Vivimos en la época del desencanto. Nada vale. Nada es suficiente. El descontento inunda las calles de la mano de la autoexigencia que, cada vez, pide mas y da menos.

Se han ido alimentando generaciones enteras con ideas equivocadas y objetivos vacíos y banales. En ese afán por creernos seres superiores, hemos afirmado que solo los seres humanos somos capaces de amar, como si el amor fuera ligado a capacidades intelectuales superiores cuando precisamente, en lo que a inteligencia abstracta se refiere, suele ser mas bien todo lo contrario.

El amor está en la naturaleza.

En todos los seres vivos.

El amor a la vida, a cada nuevo amanecer.

Precisamente, cuánto hemos de aprender de muchos de nuestros compañeros de planeta. Esos compañeros de vida y de correrías que SI nos ofrecen el tan anhelado “amor incondicional”. Que no nos juzgan. Que nos aceptan con nuestras virtudes y nuestros “malhumores”. Que no pierden ni un ápice de pasión en sus demostraciones porque nos ven siempre en presente, como el primer día. Que no dejan de hacer aquello que vienen haciendo desde que los trajimos a casa. Esto es: recibirnos con alegría, siempre con buen humor; acurrucarse a nuestro lado cuando nos sienten enfermos o tristes; dejarnos espacio cuando nos sienten frustrados o enojados; disfrutar de estar juntos, sin más.

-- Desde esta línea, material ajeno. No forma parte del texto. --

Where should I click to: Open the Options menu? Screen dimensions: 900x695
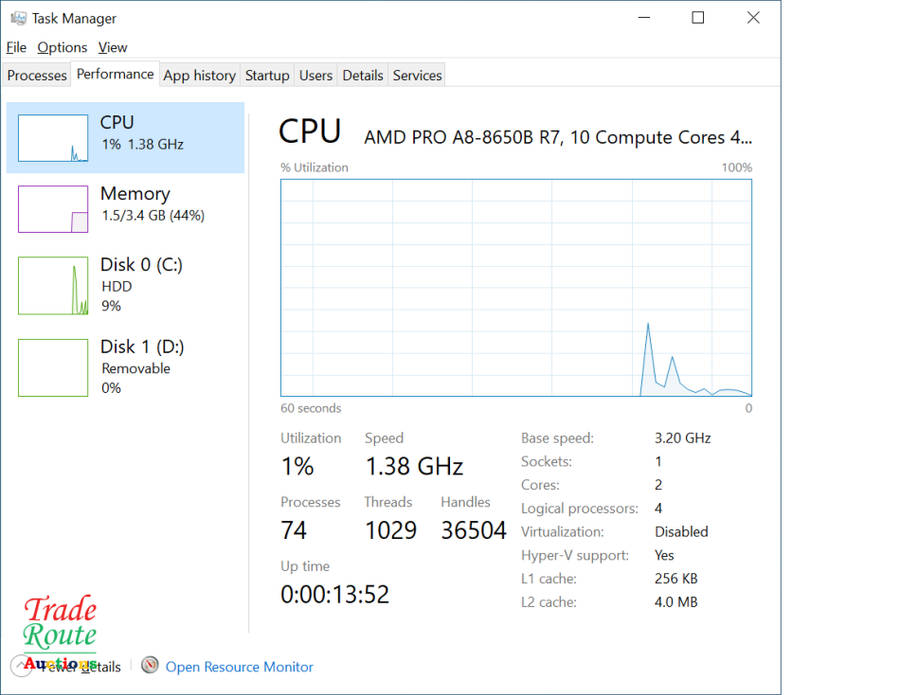62,47
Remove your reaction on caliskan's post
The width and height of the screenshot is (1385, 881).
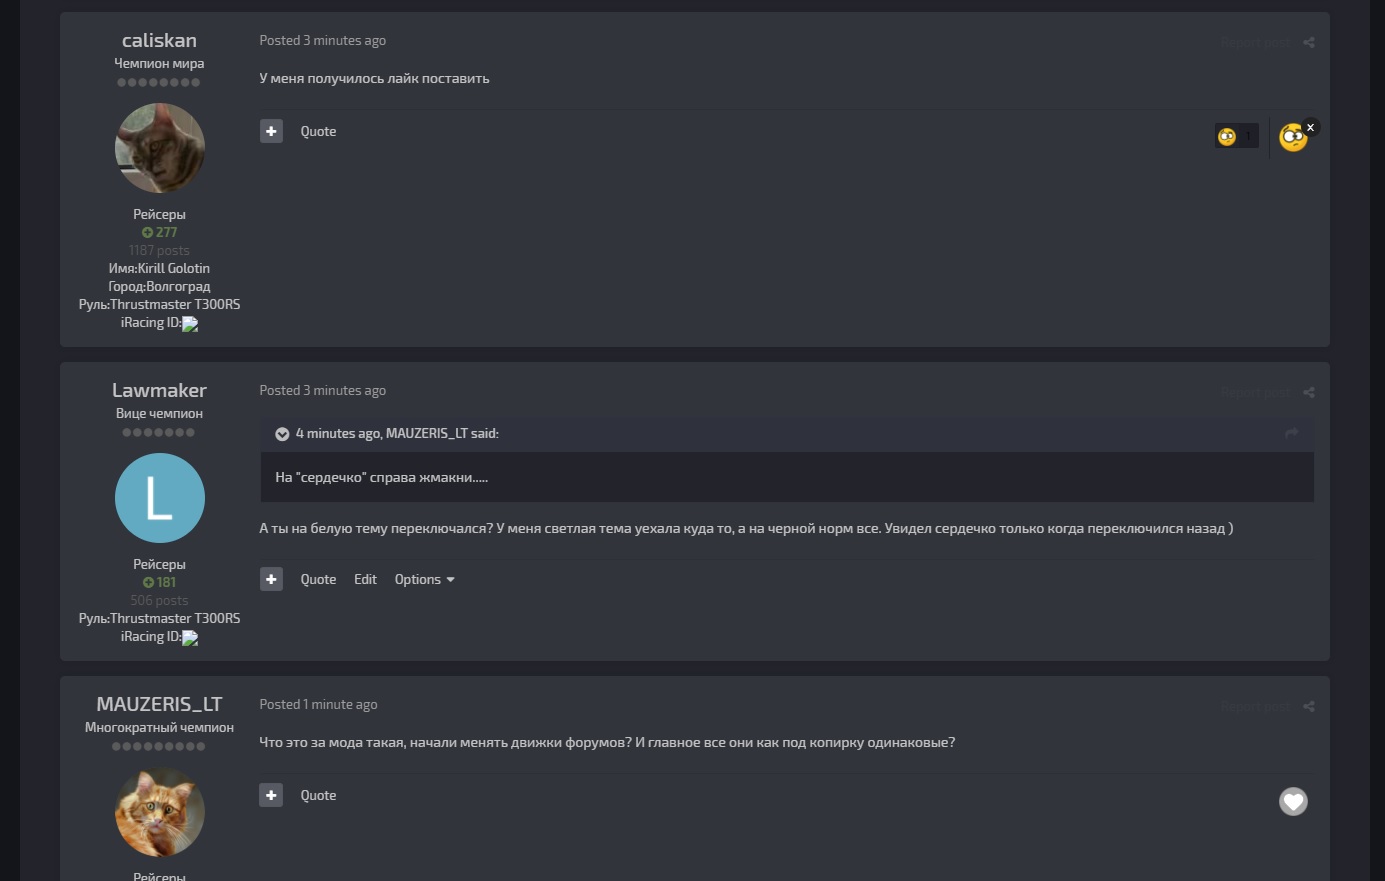1310,127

Nunca piden sin dar a cambio todo lo que son.

Y ese, mis maestros emocionales, es el secreto de las relaciones de largo recorrido.

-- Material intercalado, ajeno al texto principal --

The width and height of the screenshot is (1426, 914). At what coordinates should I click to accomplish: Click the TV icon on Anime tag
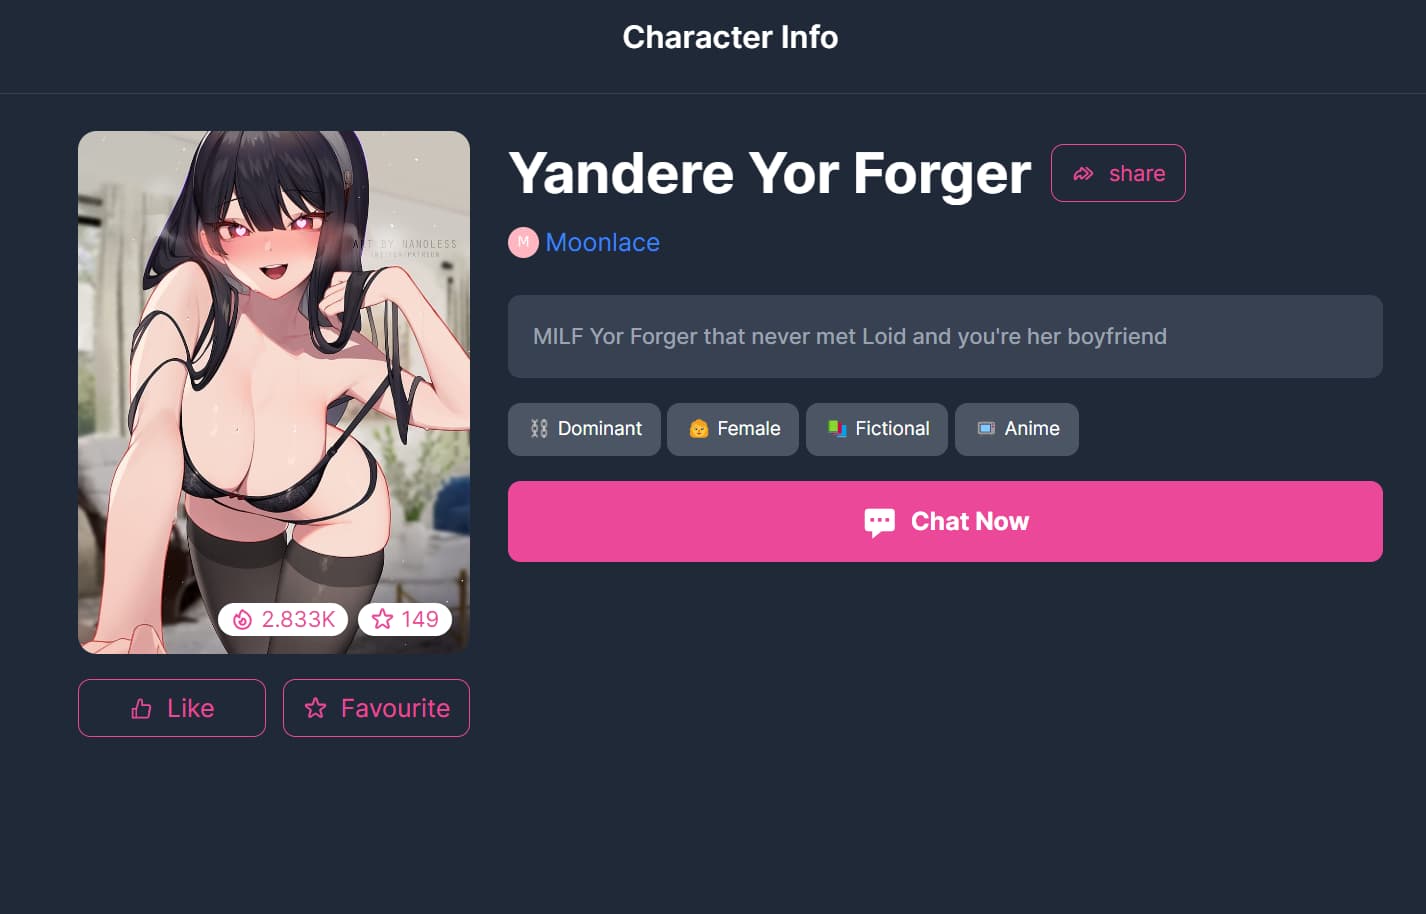click(x=986, y=429)
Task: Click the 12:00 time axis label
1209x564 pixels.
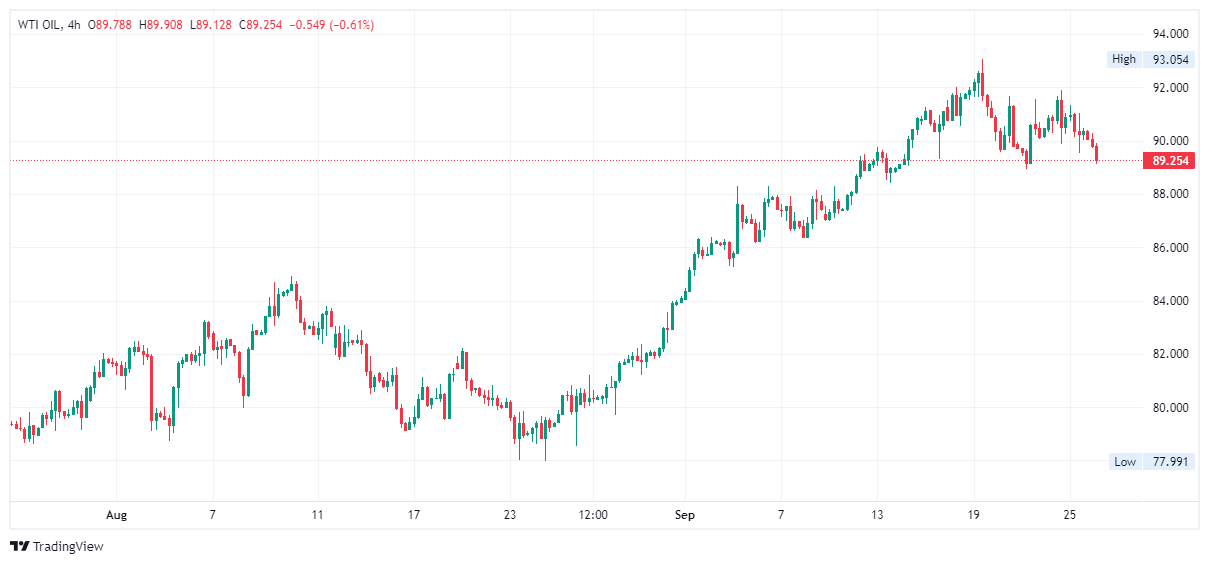Action: click(593, 515)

Amar en presente continuo.

No es un “amar” es un “estar amando” cada día.

Y esto, ¿qué significa? Que no doy el amor por sentado. Que elijo y hago por amar diariamente.

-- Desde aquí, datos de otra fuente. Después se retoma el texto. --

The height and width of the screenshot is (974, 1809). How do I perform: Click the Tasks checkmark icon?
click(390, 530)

Esto es extrapolable a todas las relaciones, comenzando por la que tengo conmigo mismo, familia y amigos. Pero hoy, en un día que sirve para recordarnos que el buen amor no es fácil, que requiere sacrificios y asunción de riesgos como el de San Valentín, nos centraremos en el amor en las relaciones de pareja.

Cuando amo en presente continuo, le observo cómo alguien nuevo cada día, con la misma atención que cuando nos conocimos. Cuando no me mira, le amo con la mirada. Acaricio cada arruguita, cada nueva cana. Recuerdo todo lo vivido juntos y el futuro que construimos desde el presente que cuidamos. Siento y me deleito en la fortuna de caminar a su lado. Pienso en las veces en las que le arrancaría la cabeza y lo mal que me cae en esos momentos, mientras me sonrío por esa conversación que mantenemos de la que no se entera. Aunque a veces me descubre con esa cara “tontuna” que se nos pone al observar a quien amamos, sin saber que todo esto anda rondando en mi cabeza en ese instante. Y me sonríe pensando que estoy loca. Y me pellizca la nariz o me besa.

También me mira así. Muchas veces. Y amanezco con un “shazam” con canción de hemeroteca. Y entre las bolsas de la compra del súper, aparece eso que sabe que me gusta tanto. Se «cuela» en la ducha haciéndonos llegar tarde y durante nuestra sesión de «yonkies de las series» en el sofá de casa, no deja de abrazar alguna de mis extremidades y sí, me susurra un «mira que te quiero» creyendo que estoy dormida.

Eso es el amor. Amar, amando.

Alejar el híper análisis, dejar de hablar del «amor» y vivirlo, con lo bueno y lo malo. No es cierto que la pasión se acabe o que el amor venga con fecha de caducidad. Lo que caducan son los «actos de amor» que realizábamos al principio. Aquello que nos conquistó.

Sigamos conquistando cada día, esa tierra que nos acompaña, que habitamos y nos habita, para que elija permanecer, crecer  y vivir la vida juntos, ¡con mayúsculas!